**Supplied entries:**
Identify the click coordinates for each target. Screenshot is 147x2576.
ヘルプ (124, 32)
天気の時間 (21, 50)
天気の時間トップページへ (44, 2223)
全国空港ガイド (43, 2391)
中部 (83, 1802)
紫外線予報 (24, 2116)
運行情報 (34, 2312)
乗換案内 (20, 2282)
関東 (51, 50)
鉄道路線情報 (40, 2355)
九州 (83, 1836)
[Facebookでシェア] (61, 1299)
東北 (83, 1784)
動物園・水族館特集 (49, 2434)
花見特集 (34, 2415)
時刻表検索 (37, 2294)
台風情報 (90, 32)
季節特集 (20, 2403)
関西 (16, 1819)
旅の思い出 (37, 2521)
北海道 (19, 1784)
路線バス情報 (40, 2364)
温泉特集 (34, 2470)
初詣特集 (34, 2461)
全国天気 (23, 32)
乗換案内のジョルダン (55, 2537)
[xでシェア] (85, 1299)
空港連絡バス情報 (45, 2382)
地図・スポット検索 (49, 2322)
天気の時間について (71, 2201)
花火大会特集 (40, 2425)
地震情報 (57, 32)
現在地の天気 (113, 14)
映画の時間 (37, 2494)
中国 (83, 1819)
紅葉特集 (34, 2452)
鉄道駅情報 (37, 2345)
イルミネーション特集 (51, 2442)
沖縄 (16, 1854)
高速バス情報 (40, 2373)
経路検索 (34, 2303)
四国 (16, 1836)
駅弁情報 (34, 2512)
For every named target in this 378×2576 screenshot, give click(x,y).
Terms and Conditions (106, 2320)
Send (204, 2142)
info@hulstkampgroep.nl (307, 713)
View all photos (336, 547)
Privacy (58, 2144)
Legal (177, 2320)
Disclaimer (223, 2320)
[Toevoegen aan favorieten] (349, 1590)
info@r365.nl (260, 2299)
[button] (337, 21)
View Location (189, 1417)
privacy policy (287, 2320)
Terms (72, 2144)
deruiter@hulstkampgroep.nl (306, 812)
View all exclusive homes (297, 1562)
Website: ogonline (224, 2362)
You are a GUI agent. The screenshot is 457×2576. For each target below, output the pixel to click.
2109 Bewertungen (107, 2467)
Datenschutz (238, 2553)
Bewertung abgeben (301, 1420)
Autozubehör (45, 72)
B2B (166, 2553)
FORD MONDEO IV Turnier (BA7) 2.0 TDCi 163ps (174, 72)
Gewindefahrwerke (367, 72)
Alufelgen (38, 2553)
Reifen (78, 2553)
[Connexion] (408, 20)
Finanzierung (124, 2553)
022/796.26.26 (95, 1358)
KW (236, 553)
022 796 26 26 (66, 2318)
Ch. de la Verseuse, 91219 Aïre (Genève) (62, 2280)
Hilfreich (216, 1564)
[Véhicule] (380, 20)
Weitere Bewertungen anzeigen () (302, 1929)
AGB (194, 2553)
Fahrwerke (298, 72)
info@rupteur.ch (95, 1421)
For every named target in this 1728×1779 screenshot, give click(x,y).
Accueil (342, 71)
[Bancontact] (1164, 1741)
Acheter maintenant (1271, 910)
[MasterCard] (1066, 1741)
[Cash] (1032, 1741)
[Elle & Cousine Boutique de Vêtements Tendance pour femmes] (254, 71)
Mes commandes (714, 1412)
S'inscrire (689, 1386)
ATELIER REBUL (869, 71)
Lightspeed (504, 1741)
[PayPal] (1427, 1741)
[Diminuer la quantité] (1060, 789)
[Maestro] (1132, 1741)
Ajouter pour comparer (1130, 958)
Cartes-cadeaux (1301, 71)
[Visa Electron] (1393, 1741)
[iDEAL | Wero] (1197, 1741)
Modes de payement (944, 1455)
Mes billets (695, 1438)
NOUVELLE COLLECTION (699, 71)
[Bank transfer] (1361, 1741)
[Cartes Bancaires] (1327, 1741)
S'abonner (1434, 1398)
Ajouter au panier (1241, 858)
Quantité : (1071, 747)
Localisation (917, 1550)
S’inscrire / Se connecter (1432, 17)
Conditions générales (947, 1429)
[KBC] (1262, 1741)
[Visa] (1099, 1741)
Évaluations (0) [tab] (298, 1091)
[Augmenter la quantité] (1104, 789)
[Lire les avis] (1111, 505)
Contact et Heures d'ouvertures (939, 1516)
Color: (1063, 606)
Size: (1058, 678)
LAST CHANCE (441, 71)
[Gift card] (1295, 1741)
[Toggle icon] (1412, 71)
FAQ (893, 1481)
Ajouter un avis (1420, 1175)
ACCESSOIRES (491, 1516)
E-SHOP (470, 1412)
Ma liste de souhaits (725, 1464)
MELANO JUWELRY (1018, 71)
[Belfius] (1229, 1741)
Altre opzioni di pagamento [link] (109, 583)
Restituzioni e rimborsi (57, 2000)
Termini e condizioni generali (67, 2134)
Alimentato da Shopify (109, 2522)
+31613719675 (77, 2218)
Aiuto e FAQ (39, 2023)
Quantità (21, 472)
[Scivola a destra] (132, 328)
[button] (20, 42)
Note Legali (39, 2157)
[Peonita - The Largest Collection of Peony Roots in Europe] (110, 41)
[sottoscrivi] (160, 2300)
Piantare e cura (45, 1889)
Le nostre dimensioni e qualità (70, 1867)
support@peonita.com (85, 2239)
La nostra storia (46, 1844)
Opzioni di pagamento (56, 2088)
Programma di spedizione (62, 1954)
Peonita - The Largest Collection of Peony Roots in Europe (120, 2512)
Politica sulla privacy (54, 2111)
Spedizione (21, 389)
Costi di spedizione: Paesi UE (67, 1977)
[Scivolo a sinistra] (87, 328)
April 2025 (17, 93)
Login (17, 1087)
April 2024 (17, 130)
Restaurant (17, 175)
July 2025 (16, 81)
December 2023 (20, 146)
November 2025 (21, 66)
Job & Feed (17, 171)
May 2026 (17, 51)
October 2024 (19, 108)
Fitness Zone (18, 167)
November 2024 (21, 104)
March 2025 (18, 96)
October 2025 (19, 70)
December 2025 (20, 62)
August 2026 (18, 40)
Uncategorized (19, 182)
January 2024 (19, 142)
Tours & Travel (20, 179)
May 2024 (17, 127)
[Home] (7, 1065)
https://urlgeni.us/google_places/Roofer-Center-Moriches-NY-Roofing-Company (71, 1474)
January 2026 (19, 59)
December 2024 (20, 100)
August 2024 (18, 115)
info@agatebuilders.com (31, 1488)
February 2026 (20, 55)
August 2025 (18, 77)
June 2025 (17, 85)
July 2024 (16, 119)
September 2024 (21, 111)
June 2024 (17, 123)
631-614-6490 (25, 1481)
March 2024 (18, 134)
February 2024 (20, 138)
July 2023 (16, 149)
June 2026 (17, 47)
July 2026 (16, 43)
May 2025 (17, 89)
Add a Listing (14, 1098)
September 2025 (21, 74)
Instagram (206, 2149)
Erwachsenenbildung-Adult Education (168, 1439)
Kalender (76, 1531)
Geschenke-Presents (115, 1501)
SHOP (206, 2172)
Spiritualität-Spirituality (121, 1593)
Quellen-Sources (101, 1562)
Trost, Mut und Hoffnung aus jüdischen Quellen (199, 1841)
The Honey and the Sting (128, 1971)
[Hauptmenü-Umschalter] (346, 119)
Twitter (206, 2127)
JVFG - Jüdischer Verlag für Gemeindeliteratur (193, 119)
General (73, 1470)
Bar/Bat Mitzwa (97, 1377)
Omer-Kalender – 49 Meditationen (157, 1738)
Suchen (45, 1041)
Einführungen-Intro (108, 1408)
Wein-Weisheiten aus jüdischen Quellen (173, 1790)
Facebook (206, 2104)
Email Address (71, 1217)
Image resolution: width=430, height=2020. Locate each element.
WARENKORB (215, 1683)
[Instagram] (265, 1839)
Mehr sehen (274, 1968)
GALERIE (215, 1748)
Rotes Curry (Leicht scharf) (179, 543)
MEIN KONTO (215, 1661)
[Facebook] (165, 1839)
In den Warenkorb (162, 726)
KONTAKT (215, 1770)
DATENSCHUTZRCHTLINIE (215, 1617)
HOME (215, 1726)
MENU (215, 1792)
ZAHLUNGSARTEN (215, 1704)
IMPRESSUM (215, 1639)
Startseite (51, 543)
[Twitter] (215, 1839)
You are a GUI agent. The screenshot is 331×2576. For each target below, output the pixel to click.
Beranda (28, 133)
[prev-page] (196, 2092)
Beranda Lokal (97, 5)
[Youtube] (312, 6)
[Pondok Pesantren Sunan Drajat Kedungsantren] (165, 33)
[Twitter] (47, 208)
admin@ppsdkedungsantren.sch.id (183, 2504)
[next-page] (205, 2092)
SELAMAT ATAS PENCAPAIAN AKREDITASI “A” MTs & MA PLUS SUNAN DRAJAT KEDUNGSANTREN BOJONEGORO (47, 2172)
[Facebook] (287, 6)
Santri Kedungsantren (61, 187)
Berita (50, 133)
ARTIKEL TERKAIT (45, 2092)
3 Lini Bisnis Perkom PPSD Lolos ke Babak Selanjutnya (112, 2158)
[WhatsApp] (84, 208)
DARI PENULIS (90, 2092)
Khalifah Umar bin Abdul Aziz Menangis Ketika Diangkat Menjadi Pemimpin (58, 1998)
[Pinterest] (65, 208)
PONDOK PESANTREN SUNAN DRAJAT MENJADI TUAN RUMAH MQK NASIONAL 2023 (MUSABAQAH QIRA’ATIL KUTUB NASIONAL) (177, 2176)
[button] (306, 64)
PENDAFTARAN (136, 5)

**What this task involves:** Copy the records above exactly, beginning at the line that contains "February 2026 (20, 55)" and stopping after the line that contains "July 2026 (16, 43)".

**Completed exercise:**
February 2026 (20, 55)
August 2025 (18, 77)
June 2025 (17, 85)
July 2024 (16, 119)
September 2024 (21, 111)
June 2024 (17, 123)
631-614-6490 (25, 1481)
March 2024 (18, 134)
February 2024 (20, 138)
July 2023 (16, 149)
June 2026 (17, 47)
July 2026 (16, 43)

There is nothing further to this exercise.